Les bruits vocaux sont entendus lors de l'auscultation effectuée pendant que les patients vocalisent.

  • La bronchophonie et la pectoriloquie sont la transmission claire de la voix parlée ou chuchotée du patient à travers la paroi thoracique. Cette transmission de la voie résulte d'une condensation alvéolaire, comme en cas de pneumonie.

  • L'égophonie se produit lorsqu'à l'auscultation le patient dit la lettre "I" et que le clinicien entend la lettre "E", ce qui se voit aussi dans la pneumonie.

Les frottements sont des bruits de crissement ou de froissement qui varient avec le cycle respiratoire et ressemblent au bruit de frottement de la peau contre du cuir humide.
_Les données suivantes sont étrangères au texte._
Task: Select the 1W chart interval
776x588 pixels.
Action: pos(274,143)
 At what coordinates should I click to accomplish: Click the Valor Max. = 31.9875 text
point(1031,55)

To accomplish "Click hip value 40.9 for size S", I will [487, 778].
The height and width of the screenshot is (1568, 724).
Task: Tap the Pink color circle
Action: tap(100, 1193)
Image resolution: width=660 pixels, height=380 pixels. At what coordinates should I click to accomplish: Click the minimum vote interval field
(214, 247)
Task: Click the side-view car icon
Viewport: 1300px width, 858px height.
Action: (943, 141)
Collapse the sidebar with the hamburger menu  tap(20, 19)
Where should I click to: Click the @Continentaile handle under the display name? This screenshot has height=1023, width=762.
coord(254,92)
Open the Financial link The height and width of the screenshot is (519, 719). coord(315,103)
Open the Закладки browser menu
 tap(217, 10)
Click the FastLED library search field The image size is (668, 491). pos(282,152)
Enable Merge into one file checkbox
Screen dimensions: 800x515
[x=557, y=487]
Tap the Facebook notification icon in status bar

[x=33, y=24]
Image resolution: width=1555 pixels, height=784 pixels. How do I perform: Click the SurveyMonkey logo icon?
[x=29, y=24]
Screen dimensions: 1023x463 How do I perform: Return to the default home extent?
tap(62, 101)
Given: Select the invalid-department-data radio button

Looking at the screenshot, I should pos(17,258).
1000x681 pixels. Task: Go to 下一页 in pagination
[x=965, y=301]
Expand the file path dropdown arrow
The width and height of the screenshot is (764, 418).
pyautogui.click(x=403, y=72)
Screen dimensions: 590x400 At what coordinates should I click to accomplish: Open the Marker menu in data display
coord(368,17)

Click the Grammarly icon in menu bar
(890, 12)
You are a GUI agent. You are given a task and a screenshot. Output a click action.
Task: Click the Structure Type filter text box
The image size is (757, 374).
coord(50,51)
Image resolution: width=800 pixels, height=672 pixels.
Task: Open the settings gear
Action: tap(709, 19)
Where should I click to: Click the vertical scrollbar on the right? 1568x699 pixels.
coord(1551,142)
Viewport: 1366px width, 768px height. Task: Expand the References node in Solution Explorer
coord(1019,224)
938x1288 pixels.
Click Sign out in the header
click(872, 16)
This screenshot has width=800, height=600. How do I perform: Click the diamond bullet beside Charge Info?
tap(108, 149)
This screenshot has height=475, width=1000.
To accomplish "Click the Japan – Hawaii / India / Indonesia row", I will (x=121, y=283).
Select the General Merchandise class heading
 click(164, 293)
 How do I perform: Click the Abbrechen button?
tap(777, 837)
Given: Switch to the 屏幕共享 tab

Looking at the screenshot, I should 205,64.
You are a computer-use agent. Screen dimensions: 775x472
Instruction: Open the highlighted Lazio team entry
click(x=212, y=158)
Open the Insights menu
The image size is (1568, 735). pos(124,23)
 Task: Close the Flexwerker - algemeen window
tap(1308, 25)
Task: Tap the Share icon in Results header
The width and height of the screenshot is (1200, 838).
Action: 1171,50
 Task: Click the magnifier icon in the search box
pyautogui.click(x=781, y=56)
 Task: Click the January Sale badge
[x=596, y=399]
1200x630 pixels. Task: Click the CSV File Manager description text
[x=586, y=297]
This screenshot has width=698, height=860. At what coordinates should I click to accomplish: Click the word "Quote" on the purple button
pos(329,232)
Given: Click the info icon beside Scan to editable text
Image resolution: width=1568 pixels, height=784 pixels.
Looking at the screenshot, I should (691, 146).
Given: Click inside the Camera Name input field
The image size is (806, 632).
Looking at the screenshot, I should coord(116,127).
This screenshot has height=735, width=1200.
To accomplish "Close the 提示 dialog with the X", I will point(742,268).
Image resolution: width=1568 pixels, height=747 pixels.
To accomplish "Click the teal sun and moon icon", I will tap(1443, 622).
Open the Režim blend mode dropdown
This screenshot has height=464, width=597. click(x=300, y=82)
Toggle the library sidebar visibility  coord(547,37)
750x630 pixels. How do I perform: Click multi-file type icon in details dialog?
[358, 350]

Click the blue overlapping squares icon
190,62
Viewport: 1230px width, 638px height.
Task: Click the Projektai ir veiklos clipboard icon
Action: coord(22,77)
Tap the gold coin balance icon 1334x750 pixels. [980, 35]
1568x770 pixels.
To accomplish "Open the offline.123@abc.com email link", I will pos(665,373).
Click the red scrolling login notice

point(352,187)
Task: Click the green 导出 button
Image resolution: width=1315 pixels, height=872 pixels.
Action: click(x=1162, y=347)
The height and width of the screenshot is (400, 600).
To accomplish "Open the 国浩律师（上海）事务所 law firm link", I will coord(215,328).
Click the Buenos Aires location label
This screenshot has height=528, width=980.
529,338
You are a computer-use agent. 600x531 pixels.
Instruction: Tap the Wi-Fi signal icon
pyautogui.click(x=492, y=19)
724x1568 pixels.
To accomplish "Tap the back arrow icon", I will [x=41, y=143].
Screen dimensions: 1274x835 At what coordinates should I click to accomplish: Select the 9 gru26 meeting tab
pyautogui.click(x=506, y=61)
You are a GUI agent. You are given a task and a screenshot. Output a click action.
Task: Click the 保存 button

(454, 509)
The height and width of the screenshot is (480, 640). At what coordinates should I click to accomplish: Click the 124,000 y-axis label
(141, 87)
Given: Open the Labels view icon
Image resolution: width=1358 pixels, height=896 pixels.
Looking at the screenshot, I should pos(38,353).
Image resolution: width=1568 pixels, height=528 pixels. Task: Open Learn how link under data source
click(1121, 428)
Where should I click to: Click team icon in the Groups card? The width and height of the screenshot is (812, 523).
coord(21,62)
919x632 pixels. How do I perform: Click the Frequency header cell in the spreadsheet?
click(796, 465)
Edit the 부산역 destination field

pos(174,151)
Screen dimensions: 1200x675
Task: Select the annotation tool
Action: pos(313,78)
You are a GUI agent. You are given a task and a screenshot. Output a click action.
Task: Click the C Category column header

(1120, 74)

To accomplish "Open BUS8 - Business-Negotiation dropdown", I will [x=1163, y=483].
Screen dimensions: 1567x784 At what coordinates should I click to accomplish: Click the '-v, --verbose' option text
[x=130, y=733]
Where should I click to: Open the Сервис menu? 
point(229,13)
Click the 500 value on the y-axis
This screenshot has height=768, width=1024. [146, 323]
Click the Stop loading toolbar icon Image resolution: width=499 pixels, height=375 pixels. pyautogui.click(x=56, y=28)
Ils traduisent une inflammation de la plèvre et s'entendent chez les patients qui ont une pleurésie, un empyème, ou après une thoracotomie.

Le rapport inspiratoire à expiratoire I:E est normalement de 1:2 mais est prolongé à 1:3 quand le flux aérien est limité, comme dans l'asthme et la BPCO, même en l'absence de wheezing.

Percussion et palpation

La percussion est la première manœuvre physique utilisée pour détecter la présence et le niveau d'un épanchement pleural. La découverte à la percussion de zones de matité indique la présence de liquide sous-jacent ou, moins fréquemment, d'une condensation.

La palpation comprend la recherche d’un frémissement palpable (vibrations de la paroi thoracique ressenties quand le patient parle); le frémissement est diminué en cas d’épanchement pleural et de pneumothorax et augmenté en cas de condensation pulmonaire (p. ex., pneumonie lobaire). Une douleur ponctuelle provoquée par la palpation peut indiquer une fracture de côte, une luxation ou une inflammation costochondrale sous-jacente.

Un important choc de pointe du ventricule droit au niveau du bord sternal inférieur gauche peut devenir évident et être d'amplitude et de durée augmentée (soulèvement ventriculaire droit) en cas de cœur pulmonaire.